Alasan Casvanian murka karena, salah satu dari kedua gadis itu adalah orang yang dia cari selama ini, Salimar. Melihat Salimar yang berlari ketakutan, Casvanian segera menyusul gadis itu.
"Salimar!" Casvanian menarik tangan Salimar.
"Lepaskan! Lepaskan aku! Aku tidak bersalah!" Salimar berontak dalam genggaman tangan Casvanian.
Gadis itu terus saja berteriak minta dilepaskan. Salimar tak menyadari bahwa yang menggenggam tangannya adalah Casvanian. Segera saja Casvanian memeluk tubuh Salimar untuk menenangkan gadis itu.
"Hei, sadarlah! Ini aku, Casvanian. Berhenti berontak," sergah Casvanian lembut.
Salimar seketika berhenti memberontak. Mendongak, dia menatap wajah pria tersebut. Setelah memastikan bahwa itu adalah pria asing yang pernah dia tolong, Salimar menghela napas lega.
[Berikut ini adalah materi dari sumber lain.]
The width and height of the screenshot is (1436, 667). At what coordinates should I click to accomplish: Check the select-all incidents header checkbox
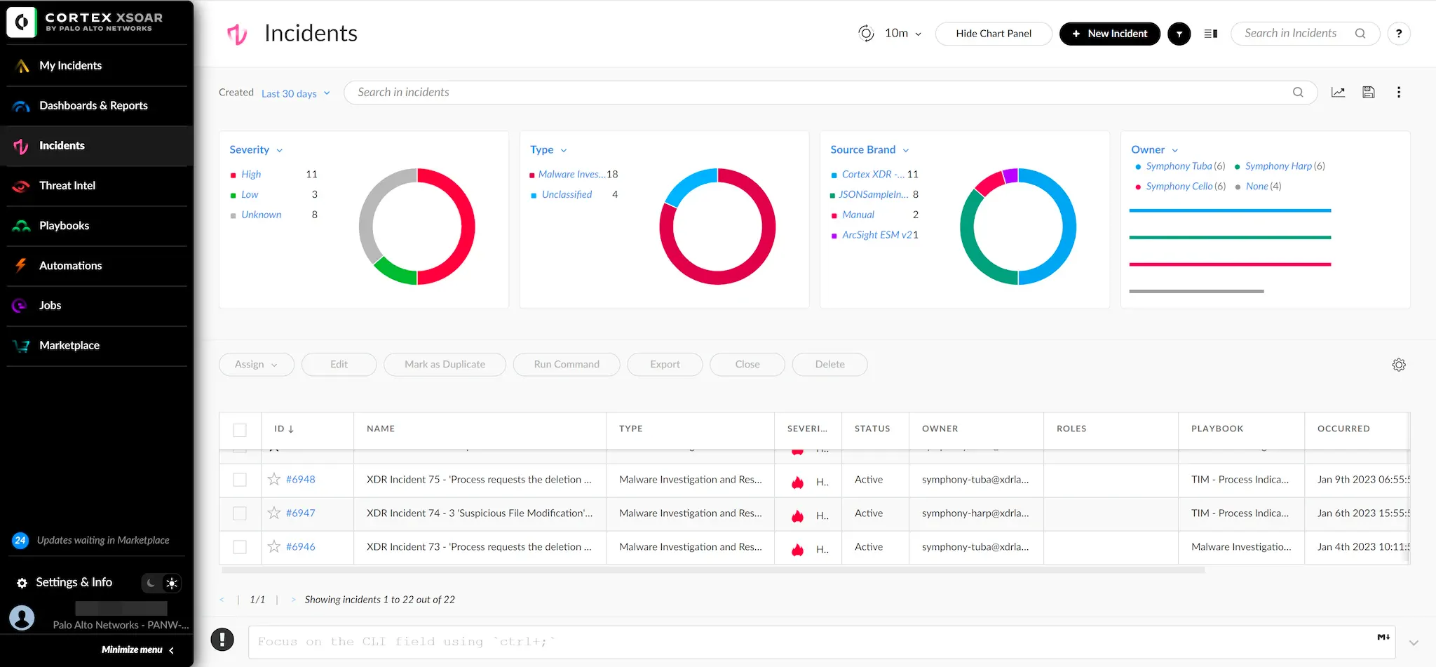[240, 430]
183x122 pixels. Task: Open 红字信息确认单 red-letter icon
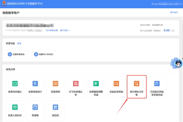pyautogui.click(x=76, y=84)
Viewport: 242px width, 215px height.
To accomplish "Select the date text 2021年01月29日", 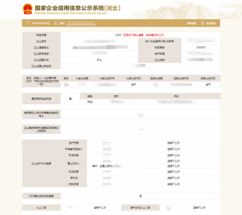I will point(41,23).
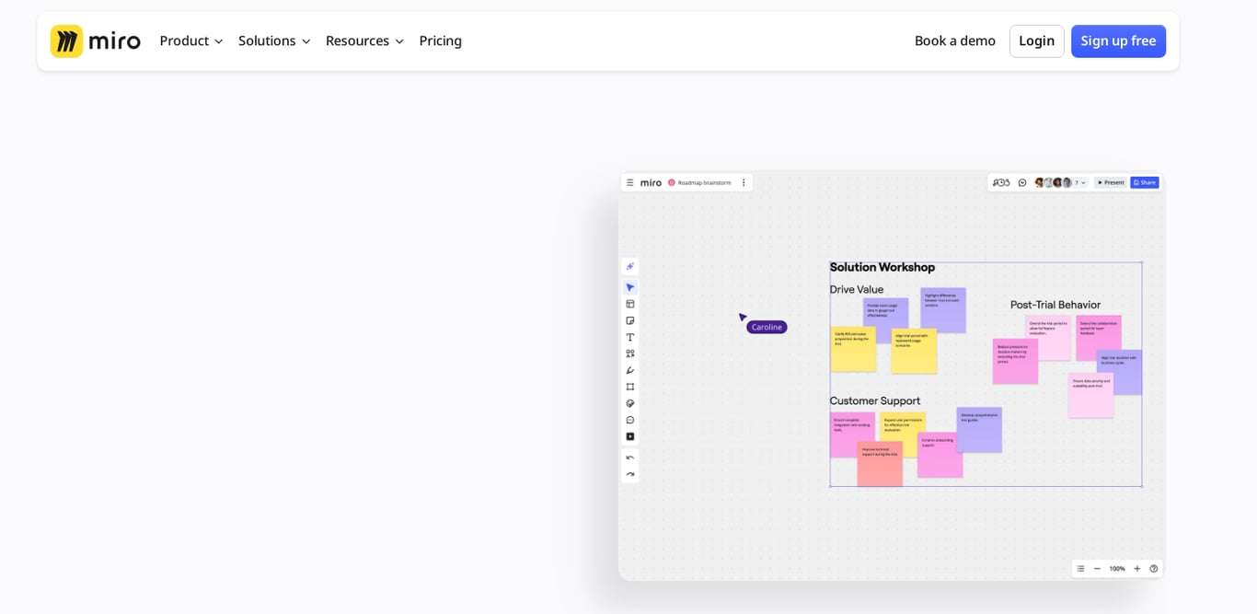Expand the collaborators count dropdown
The height and width of the screenshot is (614, 1257).
pos(1078,181)
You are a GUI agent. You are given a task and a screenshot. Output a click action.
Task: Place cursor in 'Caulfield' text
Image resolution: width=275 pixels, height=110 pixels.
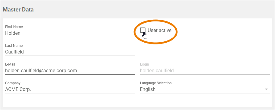click(x=14, y=52)
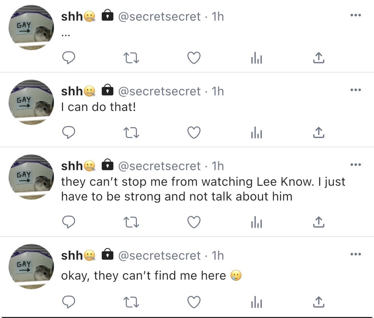Open the hamster profile picture on the first tweet
Screen dimensions: 374x318
(x=31, y=27)
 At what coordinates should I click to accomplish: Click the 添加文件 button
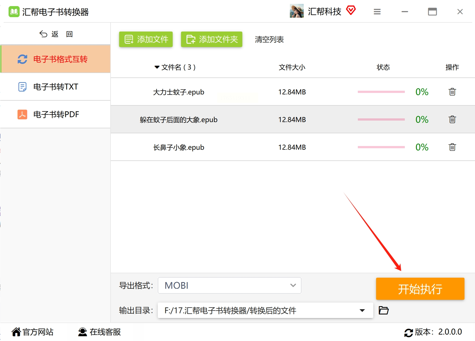click(146, 39)
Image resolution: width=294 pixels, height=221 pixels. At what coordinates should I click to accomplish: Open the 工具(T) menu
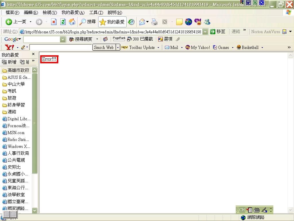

Tubuh Salimar segera rileks di dalam dekapan hangat pemuda asing tersebut. Casvanian bisa merasakan hal itu. Untuk sejajar mereka lupa bahwa Salimar tengah dikejar oleh orang jahat. Mereka juga melupakan keberadaan Rosalinda yang menatap keduanya dengan keheranan. Hingga teriakan dari orang-orang itu terdengar lantang dan semakin dekat ke arah mereka bertiga.
"Akhirnya ... kalian berhenti juga. Tangkap mereka!" seru salah seorang dari mereka yang terlihat seperti pemimpinnya.
Mendengar perintah itu, segera saja mereka mengepung Casvanian dan kedua gadis itu. Casvanian melepaskan pelukannya. Menarik Salimar ke belakang tubuhnya. Rosalinda juga berlari ke belakang tubuh pria itu.
Perkelahian diantara mereka tak terhindarkan. Casvanian bertarung melawan tujuh orang pria berbadan besar. Namun pria itu tak terlihat kepayahan. Meskipun dikeroyok oleh tujuh orang sekaligus.
Salimar melihat pertarungan itu dengan ngeri. Dia dan Rosalinda berlari sembunyi di antara tanaman semak. Tak jauh dari tempat perkelahian itu.
Salimar terus berdoa untuk keselamatan Casvanian. Meskipun dia tak suka dengan pria itu, tapi Salimar juga tak ingin melihat Casvanian terluka dalam perkelahian itu.
"Ya Tuhan, selamat pria asing menyebalkan itu, Tuhan. Jangan biarkan dia terluka. Aku tidak ingin menyeret tubuh besarnya lagi, Tuhan." Doa Salimar sembari memejamkan kedua matanya.
Rosalinda yang ada di sampingnya melongo, mendengar doa dari temannya tersebut. Hampir saja dia tertawa, tapi segera dia tahan. Rosalinda juga gemas dan tak percaya, bahwa ternyata pria yang sedang bertarung itu adalah orang yang dikenal oleh Salimar. Setidaknya mereka ada harapan untuk lolos dari kejaran anak buah bos Dony.
Sementara kedua gadis itu tengah sibuk dengan pikiran dan harapan mereka sendiri. Casvanian telah selesai bertarung melawan ketujuh anak buah Dony. Semua lawannya tergeletak tak berdaya di atas jalanan. Sedangkan Casvanian masih berdiri dengan kokohnya di sana.